Exercise objective: Look through the listing below for the line with "The height and" and the line with "Task: Click the arrow annotation tool". Copy both, along with every line between them, exactly and with no pictures.

Provided entries:
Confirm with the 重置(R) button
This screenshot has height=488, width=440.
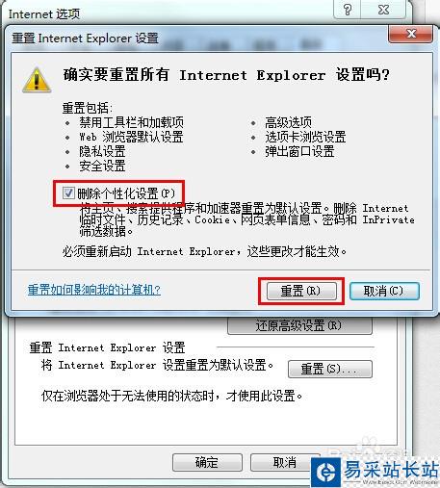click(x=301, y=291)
--
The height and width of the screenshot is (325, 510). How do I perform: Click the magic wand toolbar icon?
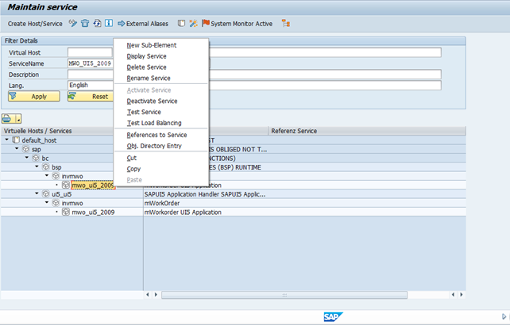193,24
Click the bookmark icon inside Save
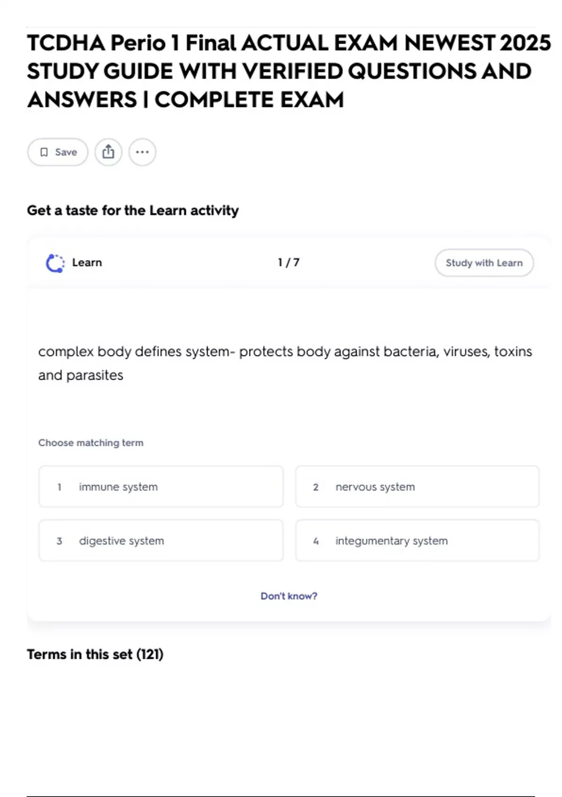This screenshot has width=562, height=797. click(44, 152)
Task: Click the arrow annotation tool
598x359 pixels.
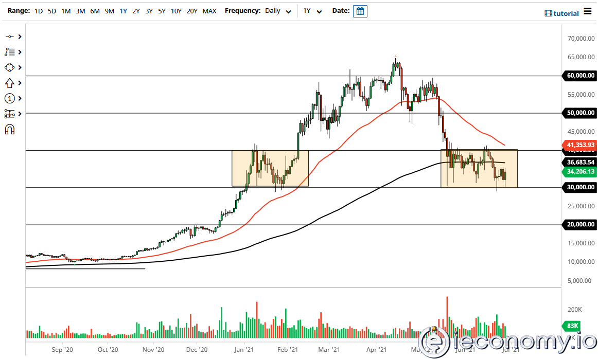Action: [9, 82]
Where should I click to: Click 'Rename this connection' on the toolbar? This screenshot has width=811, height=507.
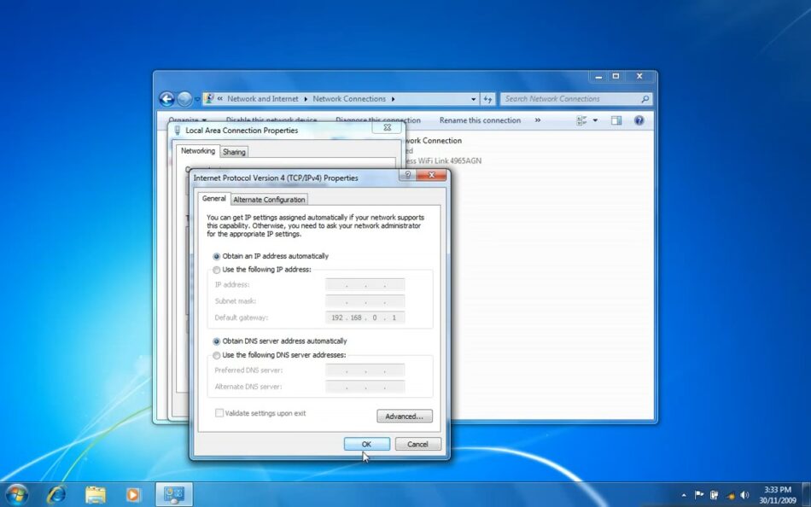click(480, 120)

Answer to this exercise:
The height and width of the screenshot is (325, 510). How do I perform: Click the magic wand toolbar icon?
193,24
Click the bookmark icon inside Save
This screenshot has width=562, height=797. click(44, 152)
Task: Click the arrow annotation tool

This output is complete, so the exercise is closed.